(Saved data entries)

--------------------------------

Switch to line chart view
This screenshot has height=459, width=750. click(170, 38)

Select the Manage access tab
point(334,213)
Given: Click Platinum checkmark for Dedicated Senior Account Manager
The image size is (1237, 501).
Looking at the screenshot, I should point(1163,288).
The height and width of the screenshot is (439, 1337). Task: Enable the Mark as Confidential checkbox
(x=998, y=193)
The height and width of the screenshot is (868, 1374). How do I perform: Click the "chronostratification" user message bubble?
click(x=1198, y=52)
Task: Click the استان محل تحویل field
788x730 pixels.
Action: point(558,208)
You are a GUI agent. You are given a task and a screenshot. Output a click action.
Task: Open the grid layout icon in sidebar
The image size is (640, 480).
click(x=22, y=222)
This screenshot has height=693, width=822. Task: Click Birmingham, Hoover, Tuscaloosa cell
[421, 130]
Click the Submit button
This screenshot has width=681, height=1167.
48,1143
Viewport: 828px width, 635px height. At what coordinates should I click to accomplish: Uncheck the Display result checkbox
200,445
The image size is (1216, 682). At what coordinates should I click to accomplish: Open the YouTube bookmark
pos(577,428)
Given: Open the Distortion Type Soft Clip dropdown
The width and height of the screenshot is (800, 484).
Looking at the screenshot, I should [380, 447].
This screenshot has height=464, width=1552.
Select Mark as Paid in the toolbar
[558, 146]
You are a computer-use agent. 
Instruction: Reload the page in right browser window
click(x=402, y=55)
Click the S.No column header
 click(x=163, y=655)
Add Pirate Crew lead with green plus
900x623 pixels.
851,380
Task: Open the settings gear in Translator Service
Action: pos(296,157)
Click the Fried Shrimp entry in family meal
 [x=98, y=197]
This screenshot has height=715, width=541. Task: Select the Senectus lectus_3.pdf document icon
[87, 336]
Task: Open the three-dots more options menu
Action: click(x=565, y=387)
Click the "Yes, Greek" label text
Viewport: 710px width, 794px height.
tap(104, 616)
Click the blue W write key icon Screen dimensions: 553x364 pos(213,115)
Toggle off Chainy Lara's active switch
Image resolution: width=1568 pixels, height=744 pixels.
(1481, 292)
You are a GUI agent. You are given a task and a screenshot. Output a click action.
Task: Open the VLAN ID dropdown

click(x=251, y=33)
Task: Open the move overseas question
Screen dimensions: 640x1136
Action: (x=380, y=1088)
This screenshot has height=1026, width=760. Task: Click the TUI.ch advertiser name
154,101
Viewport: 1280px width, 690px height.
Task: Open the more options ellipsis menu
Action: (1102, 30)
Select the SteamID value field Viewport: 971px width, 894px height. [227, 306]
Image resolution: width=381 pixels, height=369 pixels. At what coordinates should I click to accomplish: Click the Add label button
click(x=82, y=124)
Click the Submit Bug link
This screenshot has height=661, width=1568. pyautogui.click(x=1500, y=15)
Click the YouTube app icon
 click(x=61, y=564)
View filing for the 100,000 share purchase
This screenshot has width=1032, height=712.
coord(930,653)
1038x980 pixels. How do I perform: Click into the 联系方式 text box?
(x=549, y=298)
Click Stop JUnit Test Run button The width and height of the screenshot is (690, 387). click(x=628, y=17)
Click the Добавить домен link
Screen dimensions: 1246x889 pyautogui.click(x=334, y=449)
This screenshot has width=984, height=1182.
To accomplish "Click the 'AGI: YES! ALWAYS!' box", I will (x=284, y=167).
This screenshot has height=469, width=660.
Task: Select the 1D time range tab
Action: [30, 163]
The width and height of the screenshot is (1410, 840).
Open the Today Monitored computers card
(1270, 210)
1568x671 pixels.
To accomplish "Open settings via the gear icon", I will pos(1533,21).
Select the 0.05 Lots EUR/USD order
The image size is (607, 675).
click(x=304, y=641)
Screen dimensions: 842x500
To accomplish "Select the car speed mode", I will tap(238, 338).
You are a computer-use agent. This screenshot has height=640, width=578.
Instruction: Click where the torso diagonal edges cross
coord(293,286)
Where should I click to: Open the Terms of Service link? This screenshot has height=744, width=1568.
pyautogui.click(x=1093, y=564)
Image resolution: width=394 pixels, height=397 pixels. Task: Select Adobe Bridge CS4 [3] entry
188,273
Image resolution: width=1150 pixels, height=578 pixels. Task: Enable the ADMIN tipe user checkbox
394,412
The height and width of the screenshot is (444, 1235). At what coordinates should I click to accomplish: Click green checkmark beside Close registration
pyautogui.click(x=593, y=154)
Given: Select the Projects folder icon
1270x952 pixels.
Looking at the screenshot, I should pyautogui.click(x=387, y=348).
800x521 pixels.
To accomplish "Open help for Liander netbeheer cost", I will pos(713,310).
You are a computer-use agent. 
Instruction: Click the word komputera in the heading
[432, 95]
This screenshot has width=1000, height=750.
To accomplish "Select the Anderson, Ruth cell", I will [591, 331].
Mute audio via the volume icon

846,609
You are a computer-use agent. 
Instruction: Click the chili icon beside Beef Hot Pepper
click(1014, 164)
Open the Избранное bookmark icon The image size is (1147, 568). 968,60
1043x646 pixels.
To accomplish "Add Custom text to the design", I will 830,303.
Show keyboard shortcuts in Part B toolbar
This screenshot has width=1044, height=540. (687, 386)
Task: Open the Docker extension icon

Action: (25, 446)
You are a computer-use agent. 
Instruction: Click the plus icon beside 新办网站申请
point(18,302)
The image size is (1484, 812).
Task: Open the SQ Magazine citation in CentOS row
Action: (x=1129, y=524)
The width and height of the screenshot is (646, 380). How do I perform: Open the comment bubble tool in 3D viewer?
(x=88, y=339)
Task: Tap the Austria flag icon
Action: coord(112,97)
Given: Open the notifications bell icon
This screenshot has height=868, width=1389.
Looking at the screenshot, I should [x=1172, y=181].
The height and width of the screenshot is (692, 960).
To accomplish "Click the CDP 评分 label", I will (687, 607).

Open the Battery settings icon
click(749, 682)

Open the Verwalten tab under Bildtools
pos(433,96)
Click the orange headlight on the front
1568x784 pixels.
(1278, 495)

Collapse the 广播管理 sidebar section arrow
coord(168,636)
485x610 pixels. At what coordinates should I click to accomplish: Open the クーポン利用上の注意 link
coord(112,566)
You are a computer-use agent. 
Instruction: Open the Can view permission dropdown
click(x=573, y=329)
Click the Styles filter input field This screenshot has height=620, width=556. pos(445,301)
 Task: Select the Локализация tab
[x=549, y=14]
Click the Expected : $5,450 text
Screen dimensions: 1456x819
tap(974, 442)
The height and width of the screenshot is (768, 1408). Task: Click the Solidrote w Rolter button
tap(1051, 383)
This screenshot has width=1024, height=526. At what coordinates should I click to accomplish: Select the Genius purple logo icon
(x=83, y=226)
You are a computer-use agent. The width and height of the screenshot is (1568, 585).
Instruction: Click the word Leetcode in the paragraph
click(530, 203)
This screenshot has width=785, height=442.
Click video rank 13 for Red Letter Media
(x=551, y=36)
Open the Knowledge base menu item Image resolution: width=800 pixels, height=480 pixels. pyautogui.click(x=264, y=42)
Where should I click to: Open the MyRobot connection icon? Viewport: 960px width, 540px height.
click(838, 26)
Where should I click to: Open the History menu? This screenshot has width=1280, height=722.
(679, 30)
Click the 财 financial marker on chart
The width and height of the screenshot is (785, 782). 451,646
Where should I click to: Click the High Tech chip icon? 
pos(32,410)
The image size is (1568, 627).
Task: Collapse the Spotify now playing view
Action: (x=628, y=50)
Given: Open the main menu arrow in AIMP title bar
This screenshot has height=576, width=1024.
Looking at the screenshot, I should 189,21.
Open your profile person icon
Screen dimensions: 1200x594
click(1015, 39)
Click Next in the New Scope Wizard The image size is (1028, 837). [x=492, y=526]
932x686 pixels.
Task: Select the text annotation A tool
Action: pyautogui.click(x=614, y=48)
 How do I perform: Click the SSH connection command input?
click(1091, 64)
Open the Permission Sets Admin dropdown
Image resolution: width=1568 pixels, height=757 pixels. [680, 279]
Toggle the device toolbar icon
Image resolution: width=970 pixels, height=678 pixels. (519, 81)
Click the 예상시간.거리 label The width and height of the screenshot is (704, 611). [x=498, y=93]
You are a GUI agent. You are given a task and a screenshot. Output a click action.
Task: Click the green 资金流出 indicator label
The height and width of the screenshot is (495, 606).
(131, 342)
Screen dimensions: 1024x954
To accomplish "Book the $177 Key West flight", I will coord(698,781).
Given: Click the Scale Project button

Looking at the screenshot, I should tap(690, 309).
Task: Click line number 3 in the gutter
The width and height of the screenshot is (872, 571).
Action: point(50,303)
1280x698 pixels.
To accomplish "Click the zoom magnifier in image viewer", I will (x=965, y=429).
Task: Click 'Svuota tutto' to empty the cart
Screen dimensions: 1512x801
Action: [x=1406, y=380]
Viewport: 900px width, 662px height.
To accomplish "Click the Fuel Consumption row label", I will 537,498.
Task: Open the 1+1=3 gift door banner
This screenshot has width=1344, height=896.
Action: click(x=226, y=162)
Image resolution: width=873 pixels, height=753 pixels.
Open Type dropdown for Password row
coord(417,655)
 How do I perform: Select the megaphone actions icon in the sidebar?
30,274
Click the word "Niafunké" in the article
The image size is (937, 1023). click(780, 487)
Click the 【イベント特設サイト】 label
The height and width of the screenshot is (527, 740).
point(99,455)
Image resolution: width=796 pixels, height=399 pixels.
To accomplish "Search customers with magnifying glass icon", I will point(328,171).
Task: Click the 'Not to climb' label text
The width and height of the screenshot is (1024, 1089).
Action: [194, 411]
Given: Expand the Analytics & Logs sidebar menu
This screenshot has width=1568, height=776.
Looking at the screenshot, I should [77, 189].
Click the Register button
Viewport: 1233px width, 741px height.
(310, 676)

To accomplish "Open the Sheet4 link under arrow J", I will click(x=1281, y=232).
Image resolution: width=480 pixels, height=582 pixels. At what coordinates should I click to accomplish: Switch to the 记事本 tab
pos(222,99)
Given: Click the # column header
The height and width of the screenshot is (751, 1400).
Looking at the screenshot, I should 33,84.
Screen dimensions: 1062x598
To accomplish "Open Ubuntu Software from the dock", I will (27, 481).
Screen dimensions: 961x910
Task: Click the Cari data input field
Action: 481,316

--------------------------------

Required work
From the entries above, extract each line containing "with".

Task response
Add Pirate Crew lead with green plus
To accomplish "Search customers with magnifying glass icon", I will point(328,171).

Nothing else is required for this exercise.